- Exercise inputs -

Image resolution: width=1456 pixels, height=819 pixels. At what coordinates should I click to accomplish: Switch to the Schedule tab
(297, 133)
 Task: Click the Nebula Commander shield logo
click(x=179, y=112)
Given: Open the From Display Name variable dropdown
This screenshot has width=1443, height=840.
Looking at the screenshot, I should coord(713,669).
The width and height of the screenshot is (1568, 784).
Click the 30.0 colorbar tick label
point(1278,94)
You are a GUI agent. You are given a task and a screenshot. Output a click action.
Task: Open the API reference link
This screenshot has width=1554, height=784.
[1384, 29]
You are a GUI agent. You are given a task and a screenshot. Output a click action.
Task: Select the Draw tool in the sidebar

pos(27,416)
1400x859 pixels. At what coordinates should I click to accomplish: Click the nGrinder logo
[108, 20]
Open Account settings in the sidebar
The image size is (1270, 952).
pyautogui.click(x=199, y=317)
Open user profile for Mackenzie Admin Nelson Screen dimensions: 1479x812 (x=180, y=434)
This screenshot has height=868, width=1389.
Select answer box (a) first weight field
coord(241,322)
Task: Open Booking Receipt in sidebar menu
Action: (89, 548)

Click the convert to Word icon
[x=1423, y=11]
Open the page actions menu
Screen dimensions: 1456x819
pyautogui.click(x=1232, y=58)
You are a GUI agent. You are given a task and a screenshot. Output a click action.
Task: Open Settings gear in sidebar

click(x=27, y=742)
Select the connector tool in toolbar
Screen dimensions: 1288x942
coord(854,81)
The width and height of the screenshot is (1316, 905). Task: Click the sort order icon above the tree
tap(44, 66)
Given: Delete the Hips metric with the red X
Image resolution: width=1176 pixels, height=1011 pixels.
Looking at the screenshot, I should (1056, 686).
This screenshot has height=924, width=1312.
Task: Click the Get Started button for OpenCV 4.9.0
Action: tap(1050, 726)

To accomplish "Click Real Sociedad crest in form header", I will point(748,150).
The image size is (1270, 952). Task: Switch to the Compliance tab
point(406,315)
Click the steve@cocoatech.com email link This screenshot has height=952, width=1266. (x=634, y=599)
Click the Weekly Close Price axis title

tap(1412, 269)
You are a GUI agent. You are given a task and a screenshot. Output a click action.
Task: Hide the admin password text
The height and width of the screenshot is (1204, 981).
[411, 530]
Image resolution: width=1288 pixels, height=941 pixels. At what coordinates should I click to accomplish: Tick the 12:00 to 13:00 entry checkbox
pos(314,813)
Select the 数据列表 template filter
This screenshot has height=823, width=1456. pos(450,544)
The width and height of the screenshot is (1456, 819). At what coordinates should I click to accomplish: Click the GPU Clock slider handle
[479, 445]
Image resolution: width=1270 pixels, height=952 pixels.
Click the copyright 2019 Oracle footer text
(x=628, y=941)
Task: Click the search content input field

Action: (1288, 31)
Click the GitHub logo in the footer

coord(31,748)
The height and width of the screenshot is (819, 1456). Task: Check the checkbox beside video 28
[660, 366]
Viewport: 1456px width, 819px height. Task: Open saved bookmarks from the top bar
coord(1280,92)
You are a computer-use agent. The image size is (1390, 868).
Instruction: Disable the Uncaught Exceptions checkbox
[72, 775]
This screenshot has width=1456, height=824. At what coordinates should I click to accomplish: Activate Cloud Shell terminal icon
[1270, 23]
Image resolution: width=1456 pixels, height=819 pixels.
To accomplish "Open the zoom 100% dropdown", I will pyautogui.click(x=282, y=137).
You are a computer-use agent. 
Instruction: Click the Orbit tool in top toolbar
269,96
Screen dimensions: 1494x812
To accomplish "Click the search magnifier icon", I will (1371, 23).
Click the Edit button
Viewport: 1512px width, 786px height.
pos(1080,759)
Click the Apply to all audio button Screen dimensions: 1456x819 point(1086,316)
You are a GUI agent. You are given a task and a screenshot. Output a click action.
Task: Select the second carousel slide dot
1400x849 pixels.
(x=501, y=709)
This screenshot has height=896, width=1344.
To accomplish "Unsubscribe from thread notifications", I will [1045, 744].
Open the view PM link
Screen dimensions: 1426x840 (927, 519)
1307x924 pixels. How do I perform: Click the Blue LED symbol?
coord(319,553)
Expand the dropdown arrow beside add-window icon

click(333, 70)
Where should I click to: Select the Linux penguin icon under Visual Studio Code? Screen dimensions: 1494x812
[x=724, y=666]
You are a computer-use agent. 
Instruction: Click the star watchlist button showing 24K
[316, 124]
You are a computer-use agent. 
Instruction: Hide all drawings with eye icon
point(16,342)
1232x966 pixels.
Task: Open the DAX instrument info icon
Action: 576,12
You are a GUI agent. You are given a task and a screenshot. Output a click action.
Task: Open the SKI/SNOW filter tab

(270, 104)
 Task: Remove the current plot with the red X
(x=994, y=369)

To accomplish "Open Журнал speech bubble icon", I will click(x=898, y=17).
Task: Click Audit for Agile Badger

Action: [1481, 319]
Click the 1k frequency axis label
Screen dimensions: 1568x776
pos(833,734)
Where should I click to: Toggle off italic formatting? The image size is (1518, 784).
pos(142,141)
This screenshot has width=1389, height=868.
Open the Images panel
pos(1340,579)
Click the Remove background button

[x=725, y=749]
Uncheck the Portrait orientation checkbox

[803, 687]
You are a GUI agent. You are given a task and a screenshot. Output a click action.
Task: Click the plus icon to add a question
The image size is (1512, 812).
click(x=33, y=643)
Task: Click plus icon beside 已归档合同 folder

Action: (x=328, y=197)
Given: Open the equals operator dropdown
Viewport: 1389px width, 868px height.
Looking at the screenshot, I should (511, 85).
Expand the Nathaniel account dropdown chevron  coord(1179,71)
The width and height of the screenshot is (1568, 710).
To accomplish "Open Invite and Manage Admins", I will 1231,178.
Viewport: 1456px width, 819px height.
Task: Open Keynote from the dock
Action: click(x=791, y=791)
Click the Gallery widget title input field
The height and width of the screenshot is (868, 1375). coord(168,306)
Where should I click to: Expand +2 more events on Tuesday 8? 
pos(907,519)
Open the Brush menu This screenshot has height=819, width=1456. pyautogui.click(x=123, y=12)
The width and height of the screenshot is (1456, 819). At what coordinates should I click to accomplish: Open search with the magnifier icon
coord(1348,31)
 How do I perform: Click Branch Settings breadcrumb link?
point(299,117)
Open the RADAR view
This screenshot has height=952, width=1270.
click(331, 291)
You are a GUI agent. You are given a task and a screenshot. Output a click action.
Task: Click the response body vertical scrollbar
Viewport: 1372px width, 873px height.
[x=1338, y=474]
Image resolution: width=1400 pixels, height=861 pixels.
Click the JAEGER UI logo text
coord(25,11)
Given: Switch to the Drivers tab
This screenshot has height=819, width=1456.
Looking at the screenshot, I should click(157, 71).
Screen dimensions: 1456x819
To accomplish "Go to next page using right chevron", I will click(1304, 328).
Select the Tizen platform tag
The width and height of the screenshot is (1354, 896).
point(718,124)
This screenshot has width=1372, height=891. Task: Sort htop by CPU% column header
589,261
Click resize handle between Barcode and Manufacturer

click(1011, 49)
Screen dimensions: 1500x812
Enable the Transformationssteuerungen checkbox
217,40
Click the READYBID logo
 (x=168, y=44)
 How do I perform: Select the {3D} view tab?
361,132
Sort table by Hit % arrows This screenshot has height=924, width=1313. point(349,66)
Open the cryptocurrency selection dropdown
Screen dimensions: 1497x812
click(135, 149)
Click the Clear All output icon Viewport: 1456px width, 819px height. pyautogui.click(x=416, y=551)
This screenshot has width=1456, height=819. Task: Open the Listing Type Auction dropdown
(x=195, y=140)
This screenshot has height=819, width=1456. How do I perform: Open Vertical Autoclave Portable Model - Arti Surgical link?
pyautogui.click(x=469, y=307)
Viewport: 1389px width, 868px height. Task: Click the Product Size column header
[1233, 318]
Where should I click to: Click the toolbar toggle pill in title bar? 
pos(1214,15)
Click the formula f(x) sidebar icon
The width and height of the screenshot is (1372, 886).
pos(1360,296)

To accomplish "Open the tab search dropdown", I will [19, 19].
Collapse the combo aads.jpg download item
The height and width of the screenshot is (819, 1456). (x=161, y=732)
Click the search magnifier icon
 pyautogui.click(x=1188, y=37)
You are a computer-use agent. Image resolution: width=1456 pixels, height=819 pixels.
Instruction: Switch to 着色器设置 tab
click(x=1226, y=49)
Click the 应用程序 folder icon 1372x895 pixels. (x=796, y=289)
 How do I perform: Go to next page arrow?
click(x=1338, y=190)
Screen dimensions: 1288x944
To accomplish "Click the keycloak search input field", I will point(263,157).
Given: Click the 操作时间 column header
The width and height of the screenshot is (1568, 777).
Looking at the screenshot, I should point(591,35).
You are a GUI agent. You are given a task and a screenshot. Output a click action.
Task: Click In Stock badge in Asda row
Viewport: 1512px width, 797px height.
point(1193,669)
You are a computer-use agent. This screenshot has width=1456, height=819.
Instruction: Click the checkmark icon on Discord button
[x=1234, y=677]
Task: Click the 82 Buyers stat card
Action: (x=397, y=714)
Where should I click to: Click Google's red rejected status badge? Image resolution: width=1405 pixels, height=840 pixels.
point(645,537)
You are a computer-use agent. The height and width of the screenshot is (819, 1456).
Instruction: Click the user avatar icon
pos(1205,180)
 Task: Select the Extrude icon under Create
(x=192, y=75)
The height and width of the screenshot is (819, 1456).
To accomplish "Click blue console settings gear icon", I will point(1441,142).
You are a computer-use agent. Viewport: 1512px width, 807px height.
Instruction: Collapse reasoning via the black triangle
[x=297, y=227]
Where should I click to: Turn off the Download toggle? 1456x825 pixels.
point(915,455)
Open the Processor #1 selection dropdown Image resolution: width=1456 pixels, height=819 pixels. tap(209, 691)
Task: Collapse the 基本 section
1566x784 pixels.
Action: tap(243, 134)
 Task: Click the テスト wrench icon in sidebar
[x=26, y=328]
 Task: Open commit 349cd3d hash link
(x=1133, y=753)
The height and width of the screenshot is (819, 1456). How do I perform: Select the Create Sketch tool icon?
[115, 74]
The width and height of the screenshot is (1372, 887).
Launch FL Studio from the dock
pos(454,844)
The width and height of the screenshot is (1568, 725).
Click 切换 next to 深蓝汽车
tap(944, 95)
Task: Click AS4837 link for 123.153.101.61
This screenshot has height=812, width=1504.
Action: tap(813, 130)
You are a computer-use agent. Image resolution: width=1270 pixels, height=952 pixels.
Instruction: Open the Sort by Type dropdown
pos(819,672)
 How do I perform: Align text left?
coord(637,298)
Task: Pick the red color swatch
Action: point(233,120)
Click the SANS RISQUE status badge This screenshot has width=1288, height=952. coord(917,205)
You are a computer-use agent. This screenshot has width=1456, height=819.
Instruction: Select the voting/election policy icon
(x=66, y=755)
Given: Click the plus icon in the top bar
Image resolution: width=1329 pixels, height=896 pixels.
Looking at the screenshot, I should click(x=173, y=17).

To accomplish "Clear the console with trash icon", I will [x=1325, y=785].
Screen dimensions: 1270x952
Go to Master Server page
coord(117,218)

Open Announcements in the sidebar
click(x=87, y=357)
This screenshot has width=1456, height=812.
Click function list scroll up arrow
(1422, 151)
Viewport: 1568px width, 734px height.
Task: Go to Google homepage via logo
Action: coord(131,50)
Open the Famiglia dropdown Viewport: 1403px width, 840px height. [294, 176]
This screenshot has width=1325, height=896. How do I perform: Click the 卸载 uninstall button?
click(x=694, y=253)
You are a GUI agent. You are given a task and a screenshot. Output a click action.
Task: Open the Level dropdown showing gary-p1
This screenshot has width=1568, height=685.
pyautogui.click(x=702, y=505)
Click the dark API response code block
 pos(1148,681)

- Your instructions -
Please retype the data exactly as it stands, from its first line down to the line that contains "Given: Open the From", then stop.

- Completed task -
Image resolution: width=1456 pixels, height=819 pixels. At what coordinates should I click to accomplish: Switch to the Schedule tab
(297, 133)
 Task: Click the Nebula Commander shield logo
click(x=179, y=112)
Given: Open the From Display Name variable dropdown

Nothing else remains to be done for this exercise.